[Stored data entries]
########################################
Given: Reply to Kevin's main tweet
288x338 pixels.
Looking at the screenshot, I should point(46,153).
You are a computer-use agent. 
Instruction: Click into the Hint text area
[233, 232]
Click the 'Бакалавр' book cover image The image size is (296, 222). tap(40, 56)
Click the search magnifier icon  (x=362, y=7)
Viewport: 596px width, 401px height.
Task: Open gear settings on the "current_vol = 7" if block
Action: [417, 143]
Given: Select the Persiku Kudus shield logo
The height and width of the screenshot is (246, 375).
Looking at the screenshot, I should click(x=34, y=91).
########################################
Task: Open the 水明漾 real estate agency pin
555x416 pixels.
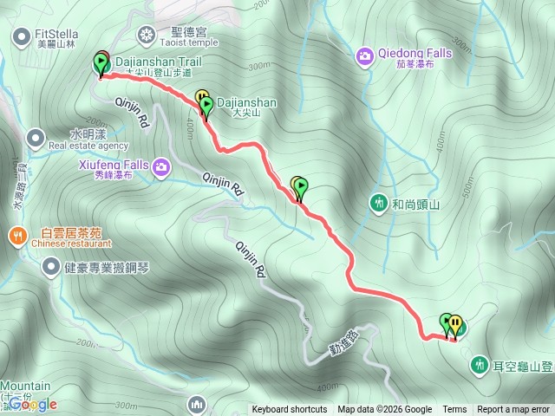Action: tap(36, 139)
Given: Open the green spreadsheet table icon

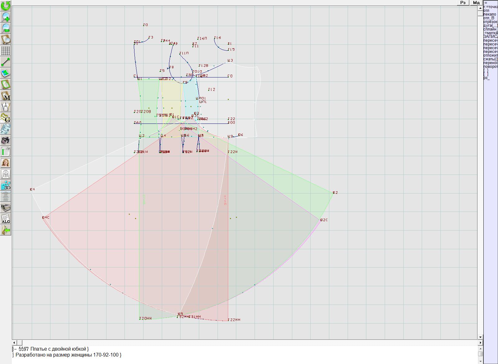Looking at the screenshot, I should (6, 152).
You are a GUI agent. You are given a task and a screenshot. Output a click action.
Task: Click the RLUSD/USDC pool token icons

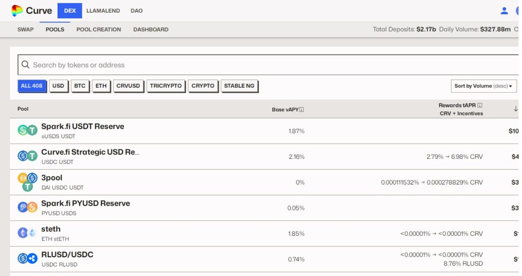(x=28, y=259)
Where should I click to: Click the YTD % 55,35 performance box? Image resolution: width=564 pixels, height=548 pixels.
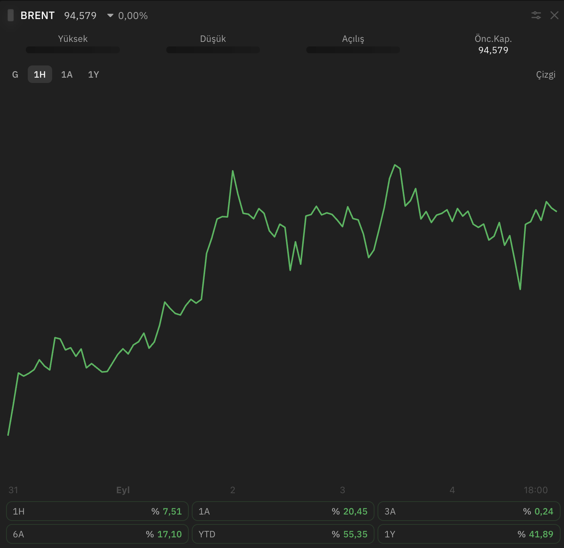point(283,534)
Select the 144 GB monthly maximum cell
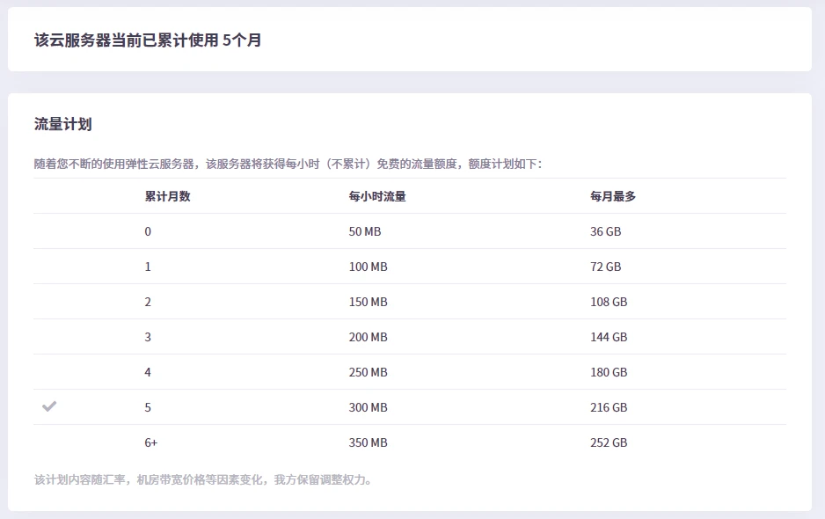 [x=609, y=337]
########################################
> Try it
Copy out every line from the data above that has "agent" in it.

> Exercise response
You are a computer-use agent. 
You are a GUI agent. You are given a task and a screenshot. Output a click action.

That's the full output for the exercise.